Reincidência não basta

STF aplica insignificância e afasta condenação de homem que furtou garrafa de vinho de R$ 19,90

STF aplica insignificância e afasta condenação de homem que furtou garrafa de vinho de R$ 19,90

O ministro André Mendonça, do Supremo Tribunal Federal (STF), determinou a absolvição de um homem condenado pelo furto de uma garrafa de vinho avaliada em R$ 19,90 em um supermercado de Muriaé (MG). A decisão, proferida no Habeas Corpus (HC) 266.248, aplicou o princípio da insignificância para reconhecer a atipicidade material da conduta, anulando a pena de 1 ano, 1 mês e 15 dias de reclusão em regime inicial fechado que havia sido imposta pelas instâncias inferiores .
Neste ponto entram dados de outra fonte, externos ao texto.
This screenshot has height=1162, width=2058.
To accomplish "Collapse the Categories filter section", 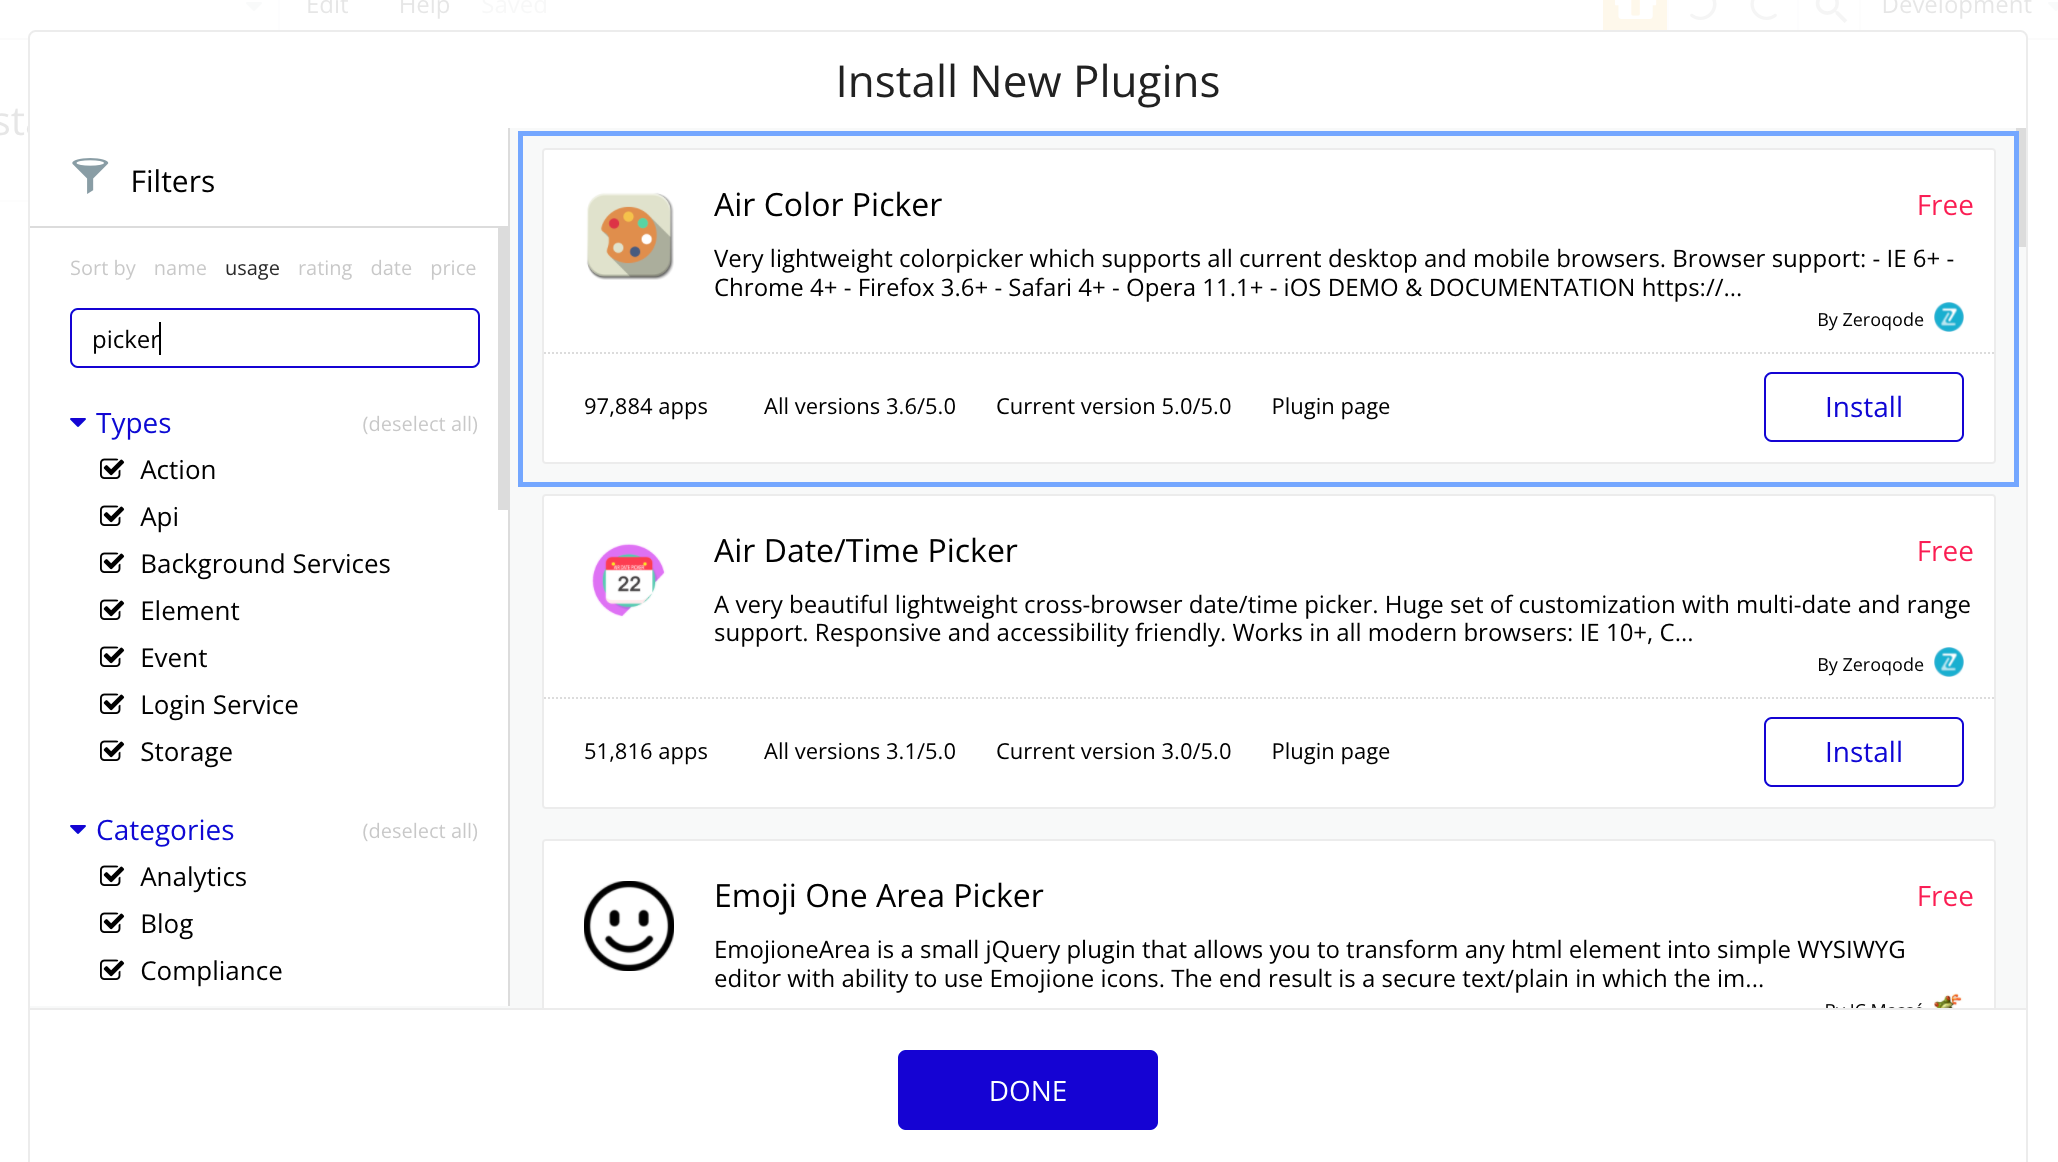I will (x=78, y=830).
O caso chegou à Suprema Corte após sucessivas negativas do Tribunal de Justiça de Minas Gerais (TJMG) e do Superior Tribunal de Justiça (STJ). Ambos os tribunais haviam afastado a aplicação do princípio da bagatela com base exclusivamente no histórico criminal do réu, que possuía antecedentes e era considerado reincidente específico na prática de furtos.

A Defensoria Pública do Estado de Minas Gerais (DPE-MG), impetrante do HC, argumentou que o valor do bem subtraído representava menos de 10% do salário mínimo vigente à época (R$ 1.412,00) e que a reincidência, isoladamente, não deveria impedir o reconhecimento da falta de lesão jurídica relevante.

Ao acolher o pedido, o ministro André Mendonça fundamentou-se na jurisprudência do Plenário do STF. O magistrado destacou que o furto (avaliado no acórdão do STJ em R$ 26,80 e pela defesa em R$ 19,90) não revelou especial gravidade, tratando-se de um delito sem violência ou grave ameaça.

Citando precedentes relatados pelo ministro Luís Roberto Barroso (HCs 123.108, 123.533 e 123.734), o relator reforçou que a reincidência é apenas um dos elementos a serem considerados em um juízo amplo, não servindo como barreira intransponível para a aplicação do princípio quando a conduta se mostra inexpressiva sob o prisma do direito penal.